### EXERCISE INSTRUCTIONS
Scan the data, and whenever a line contains "payment", copy it.

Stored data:
= Beginning of Section =
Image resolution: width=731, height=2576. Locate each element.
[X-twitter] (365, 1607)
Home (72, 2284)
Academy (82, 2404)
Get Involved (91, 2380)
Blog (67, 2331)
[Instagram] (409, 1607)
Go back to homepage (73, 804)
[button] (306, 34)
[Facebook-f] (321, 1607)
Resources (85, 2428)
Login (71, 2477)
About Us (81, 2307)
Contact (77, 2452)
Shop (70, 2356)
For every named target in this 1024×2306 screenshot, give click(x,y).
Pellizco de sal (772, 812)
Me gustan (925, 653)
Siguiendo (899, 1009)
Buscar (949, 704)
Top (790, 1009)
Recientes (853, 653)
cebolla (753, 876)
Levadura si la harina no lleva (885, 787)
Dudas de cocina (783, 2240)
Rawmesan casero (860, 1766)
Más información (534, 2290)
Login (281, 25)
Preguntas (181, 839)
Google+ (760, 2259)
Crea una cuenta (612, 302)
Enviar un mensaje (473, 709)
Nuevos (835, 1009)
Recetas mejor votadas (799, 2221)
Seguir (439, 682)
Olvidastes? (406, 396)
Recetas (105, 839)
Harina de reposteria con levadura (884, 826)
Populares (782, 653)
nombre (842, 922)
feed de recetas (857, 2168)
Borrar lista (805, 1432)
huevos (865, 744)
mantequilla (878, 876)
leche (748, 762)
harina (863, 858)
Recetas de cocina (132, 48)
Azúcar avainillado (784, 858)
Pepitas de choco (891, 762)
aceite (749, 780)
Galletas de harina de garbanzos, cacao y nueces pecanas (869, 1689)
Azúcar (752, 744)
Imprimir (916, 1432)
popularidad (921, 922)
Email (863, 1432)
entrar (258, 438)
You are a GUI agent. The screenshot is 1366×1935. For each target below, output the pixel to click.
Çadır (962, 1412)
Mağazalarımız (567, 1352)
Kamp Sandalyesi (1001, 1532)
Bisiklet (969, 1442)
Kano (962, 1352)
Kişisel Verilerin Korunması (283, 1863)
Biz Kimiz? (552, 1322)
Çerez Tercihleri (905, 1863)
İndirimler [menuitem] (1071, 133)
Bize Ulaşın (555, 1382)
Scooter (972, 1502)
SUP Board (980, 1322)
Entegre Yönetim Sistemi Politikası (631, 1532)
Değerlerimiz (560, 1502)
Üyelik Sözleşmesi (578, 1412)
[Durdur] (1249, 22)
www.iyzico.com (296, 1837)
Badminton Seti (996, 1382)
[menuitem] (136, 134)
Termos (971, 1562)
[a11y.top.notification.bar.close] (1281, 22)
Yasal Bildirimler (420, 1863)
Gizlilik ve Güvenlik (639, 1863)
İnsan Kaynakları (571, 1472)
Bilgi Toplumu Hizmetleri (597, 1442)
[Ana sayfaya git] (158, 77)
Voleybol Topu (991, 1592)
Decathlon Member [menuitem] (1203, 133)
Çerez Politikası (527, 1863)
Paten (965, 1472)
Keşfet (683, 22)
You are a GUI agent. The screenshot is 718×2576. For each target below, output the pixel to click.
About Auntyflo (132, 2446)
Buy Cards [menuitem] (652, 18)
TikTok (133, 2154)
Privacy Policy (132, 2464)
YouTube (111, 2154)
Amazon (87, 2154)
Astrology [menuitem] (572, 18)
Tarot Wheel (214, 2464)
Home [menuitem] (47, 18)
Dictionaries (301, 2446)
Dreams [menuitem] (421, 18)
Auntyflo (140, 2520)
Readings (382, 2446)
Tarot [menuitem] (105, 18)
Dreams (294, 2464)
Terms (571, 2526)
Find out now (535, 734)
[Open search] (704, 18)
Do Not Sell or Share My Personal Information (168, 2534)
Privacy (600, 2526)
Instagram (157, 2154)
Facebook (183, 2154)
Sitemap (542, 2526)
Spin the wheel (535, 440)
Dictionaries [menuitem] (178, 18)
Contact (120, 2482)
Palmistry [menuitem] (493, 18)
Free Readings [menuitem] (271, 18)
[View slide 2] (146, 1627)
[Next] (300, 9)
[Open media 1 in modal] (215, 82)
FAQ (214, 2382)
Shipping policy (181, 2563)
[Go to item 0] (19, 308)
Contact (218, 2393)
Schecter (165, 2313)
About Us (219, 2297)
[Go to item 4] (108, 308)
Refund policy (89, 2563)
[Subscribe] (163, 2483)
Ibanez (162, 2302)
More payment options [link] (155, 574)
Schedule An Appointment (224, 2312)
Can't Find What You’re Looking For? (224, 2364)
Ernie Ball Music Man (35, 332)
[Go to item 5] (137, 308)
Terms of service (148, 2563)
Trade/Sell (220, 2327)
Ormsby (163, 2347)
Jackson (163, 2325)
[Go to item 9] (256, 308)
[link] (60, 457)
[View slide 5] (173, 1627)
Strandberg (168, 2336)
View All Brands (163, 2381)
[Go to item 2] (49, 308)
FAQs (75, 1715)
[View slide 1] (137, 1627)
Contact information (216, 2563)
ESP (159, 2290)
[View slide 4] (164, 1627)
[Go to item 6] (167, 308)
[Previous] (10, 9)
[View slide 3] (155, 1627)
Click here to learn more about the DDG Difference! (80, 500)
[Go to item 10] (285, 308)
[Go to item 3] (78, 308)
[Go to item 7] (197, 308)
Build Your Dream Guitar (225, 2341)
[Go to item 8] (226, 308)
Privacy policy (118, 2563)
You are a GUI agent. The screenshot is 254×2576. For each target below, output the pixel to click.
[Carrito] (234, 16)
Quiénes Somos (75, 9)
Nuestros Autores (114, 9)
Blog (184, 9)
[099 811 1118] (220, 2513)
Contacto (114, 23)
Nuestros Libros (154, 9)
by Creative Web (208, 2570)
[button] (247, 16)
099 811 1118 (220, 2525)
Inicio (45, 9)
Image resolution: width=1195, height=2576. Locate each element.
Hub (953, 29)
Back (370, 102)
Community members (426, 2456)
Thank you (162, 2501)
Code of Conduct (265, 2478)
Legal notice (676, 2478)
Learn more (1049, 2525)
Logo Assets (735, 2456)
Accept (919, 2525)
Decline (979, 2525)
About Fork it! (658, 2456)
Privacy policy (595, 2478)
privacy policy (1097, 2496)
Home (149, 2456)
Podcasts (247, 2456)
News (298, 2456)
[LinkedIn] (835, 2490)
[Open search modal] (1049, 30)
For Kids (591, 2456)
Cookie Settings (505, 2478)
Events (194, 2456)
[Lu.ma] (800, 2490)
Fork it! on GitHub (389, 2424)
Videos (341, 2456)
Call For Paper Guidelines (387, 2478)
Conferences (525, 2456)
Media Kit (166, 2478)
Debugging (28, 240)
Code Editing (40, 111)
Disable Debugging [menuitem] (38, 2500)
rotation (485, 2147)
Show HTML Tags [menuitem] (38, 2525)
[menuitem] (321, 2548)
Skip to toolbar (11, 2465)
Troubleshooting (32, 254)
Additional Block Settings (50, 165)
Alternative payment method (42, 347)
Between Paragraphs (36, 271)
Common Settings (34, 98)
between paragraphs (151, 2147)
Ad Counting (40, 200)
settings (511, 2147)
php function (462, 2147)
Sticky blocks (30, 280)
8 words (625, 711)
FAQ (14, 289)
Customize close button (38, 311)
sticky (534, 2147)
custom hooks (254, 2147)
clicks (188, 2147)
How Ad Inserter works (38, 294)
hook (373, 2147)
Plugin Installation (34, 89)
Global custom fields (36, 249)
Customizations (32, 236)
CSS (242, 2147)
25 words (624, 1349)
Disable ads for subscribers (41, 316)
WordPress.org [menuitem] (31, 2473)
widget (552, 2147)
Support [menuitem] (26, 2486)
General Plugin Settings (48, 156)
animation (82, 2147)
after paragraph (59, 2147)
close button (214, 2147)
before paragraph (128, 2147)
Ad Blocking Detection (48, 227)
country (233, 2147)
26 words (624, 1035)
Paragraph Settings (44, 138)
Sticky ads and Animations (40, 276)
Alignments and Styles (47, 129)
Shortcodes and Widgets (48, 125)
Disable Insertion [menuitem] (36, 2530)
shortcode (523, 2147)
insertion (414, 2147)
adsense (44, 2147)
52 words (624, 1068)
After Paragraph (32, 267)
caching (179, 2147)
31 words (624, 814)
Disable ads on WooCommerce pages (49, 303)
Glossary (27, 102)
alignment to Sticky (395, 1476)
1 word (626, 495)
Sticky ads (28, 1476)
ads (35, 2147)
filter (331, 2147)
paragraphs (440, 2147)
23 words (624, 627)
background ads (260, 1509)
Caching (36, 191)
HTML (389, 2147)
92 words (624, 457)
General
= End of Section =
### EXERCISE ANSWER
More payment options [link] (155, 574)
Alternative payment method (42, 347)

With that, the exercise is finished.